[Stored data]
===============

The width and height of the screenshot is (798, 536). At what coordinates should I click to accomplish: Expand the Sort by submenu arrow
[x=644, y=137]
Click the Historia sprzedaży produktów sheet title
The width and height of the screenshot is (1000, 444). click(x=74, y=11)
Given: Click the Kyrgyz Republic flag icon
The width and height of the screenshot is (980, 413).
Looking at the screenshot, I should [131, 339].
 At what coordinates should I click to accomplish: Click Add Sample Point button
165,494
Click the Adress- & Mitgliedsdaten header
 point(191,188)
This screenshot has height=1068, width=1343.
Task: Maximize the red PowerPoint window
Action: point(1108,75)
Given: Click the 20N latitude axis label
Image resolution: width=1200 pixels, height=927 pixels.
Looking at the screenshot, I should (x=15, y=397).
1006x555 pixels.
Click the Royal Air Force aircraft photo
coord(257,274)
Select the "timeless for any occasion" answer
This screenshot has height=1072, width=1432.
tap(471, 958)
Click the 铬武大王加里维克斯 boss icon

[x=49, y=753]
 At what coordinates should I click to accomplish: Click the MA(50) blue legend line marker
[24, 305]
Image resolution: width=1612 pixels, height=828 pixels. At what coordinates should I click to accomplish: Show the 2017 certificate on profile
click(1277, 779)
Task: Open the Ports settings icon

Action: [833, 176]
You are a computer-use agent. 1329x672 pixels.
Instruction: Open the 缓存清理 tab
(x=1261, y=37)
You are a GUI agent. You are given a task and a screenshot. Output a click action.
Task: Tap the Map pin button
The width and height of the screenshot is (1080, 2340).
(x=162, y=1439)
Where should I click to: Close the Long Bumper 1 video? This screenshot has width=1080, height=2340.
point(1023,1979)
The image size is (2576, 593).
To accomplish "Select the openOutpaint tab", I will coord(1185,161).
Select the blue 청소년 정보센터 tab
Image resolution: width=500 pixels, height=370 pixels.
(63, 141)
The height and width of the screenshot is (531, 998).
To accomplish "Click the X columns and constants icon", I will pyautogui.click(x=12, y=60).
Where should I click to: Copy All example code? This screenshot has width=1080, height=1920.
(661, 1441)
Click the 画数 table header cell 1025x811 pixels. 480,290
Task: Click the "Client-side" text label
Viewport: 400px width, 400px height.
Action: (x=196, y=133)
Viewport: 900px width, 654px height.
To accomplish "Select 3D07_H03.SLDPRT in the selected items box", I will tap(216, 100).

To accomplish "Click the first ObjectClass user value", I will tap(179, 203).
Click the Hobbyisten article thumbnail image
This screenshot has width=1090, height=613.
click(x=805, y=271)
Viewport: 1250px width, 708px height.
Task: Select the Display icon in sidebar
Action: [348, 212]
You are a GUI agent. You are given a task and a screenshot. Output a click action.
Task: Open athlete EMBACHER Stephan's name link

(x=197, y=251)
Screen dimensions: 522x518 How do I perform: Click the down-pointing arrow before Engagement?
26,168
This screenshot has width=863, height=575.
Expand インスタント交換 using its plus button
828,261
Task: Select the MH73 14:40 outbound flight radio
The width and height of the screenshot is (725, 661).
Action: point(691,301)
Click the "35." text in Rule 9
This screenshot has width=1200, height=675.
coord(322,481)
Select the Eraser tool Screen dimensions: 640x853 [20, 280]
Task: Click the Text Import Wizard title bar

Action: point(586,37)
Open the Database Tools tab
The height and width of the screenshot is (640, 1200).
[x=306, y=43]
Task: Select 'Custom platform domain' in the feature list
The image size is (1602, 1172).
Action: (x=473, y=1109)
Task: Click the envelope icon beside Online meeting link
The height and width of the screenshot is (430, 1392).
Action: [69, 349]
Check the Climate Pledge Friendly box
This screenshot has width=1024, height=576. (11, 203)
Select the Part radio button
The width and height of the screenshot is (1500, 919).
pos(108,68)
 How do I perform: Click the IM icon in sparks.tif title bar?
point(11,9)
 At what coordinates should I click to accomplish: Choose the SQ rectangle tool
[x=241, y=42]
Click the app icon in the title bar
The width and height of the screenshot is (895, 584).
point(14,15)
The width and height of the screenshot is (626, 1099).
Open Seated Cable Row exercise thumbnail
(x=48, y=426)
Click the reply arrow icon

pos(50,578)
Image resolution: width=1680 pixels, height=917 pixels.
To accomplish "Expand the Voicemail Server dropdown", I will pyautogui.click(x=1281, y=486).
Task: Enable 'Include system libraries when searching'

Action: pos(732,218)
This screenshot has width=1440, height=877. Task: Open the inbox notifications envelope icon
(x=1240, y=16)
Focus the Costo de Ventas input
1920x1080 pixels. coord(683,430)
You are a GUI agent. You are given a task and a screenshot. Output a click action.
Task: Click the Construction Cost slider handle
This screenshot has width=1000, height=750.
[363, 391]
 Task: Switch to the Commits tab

===============

# WHAT TO DO
Please give all the entries above again, exactly as they stand.

# RESULT BELOW
The width and height of the screenshot is (798, 536). At what coordinates should I click to accomplish: Expand the Sort by submenu arrow
[x=644, y=137]
Click the Historia sprzedaży produktów sheet title
The width and height of the screenshot is (1000, 444). click(x=74, y=11)
Given: Click the Kyrgyz Republic flag icon
The width and height of the screenshot is (980, 413).
Looking at the screenshot, I should [131, 339].
 At what coordinates should I click to accomplish: Click Add Sample Point button
165,494
Click the Adress- & Mitgliedsdaten header
 point(191,188)
This screenshot has height=1068, width=1343.
Task: Maximize the red PowerPoint window
Action: point(1108,75)
Given: Click the 20N latitude axis label
Image resolution: width=1200 pixels, height=927 pixels.
Looking at the screenshot, I should (x=15, y=397).
1006x555 pixels.
Click the Royal Air Force aircraft photo
coord(257,274)
Select the "timeless for any occasion" answer
This screenshot has height=1072, width=1432.
tap(471, 958)
Click the 铬武大王加里维克斯 boss icon

[x=49, y=753]
 At what coordinates should I click to accomplish: Click the MA(50) blue legend line marker
[24, 305]
Image resolution: width=1612 pixels, height=828 pixels. At what coordinates should I click to accomplish: Show the 2017 certificate on profile
click(1277, 779)
Task: Open the Ports settings icon

Action: [833, 176]
You are a computer-use agent. 1329x672 pixels.
Instruction: Open the 缓存清理 tab
(x=1261, y=37)
You are a GUI agent. You are given a task and a screenshot. Output a click action.
Task: Tap the Map pin button
The width and height of the screenshot is (1080, 2340).
(x=162, y=1439)
Where should I click to: Close the Long Bumper 1 video? This screenshot has width=1080, height=2340.
point(1023,1979)
The image size is (2576, 593).
To accomplish "Select the openOutpaint tab", I will coord(1185,161).
Select the blue 청소년 정보센터 tab
Image resolution: width=500 pixels, height=370 pixels.
(63, 141)
The height and width of the screenshot is (531, 998).
To accomplish "Click the X columns and constants icon", I will pyautogui.click(x=12, y=60).
Where should I click to: Copy All example code? This screenshot has width=1080, height=1920.
(661, 1441)
Click the 画数 table header cell 1025x811 pixels. 480,290
Task: Click the "Client-side" text label
Viewport: 400px width, 400px height.
Action: (x=196, y=133)
Viewport: 900px width, 654px height.
To accomplish "Select 3D07_H03.SLDPRT in the selected items box", I will tap(216, 100).

To accomplish "Click the first ObjectClass user value", I will tap(179, 203).
Click the Hobbyisten article thumbnail image
This screenshot has width=1090, height=613.
click(x=805, y=271)
Viewport: 1250px width, 708px height.
Task: Select the Display icon in sidebar
Action: [348, 212]
You are a GUI agent. You are given a task and a screenshot. Output a click action.
Task: Open athlete EMBACHER Stephan's name link

(x=197, y=251)
Screen dimensions: 522x518 How do I perform: Click the down-pointing arrow before Engagement?
26,168
This screenshot has width=863, height=575.
Expand インスタント交換 using its plus button
828,261
Task: Select the MH73 14:40 outbound flight radio
The width and height of the screenshot is (725, 661).
Action: point(691,301)
Click the "35." text in Rule 9
This screenshot has width=1200, height=675.
coord(322,481)
Select the Eraser tool Screen dimensions: 640x853 [20, 280]
Task: Click the Text Import Wizard title bar

Action: point(586,37)
Open the Database Tools tab
The height and width of the screenshot is (640, 1200).
[x=306, y=43]
Task: Select 'Custom platform domain' in the feature list
The image size is (1602, 1172).
Action: (x=473, y=1109)
Task: Click the envelope icon beside Online meeting link
The height and width of the screenshot is (430, 1392).
Action: [69, 349]
Check the Climate Pledge Friendly box
This screenshot has width=1024, height=576. (11, 203)
Select the Part radio button
The width and height of the screenshot is (1500, 919).
pos(108,68)
 How do I perform: Click the IM icon in sparks.tif title bar?
point(11,9)
 At what coordinates should I click to accomplish: Choose the SQ rectangle tool
[x=241, y=42]
Click the app icon in the title bar
The width and height of the screenshot is (895, 584).
point(14,15)
The width and height of the screenshot is (626, 1099).
Open Seated Cable Row exercise thumbnail
(x=48, y=426)
Click the reply arrow icon

pos(50,578)
Image resolution: width=1680 pixels, height=917 pixels.
To accomplish "Expand the Voicemail Server dropdown", I will pyautogui.click(x=1281, y=486).
Task: Enable 'Include system libraries when searching'

Action: pos(732,218)
This screenshot has width=1440, height=877. Task: Open the inbox notifications envelope icon
(x=1240, y=16)
Focus the Costo de Ventas input
1920x1080 pixels. coord(683,430)
You are a GUI agent. You are given a task and a screenshot. Output a click action.
Task: Click the Construction Cost slider handle
This screenshot has width=1000, height=750.
[363, 391]
 Task: Switch to the Commits tab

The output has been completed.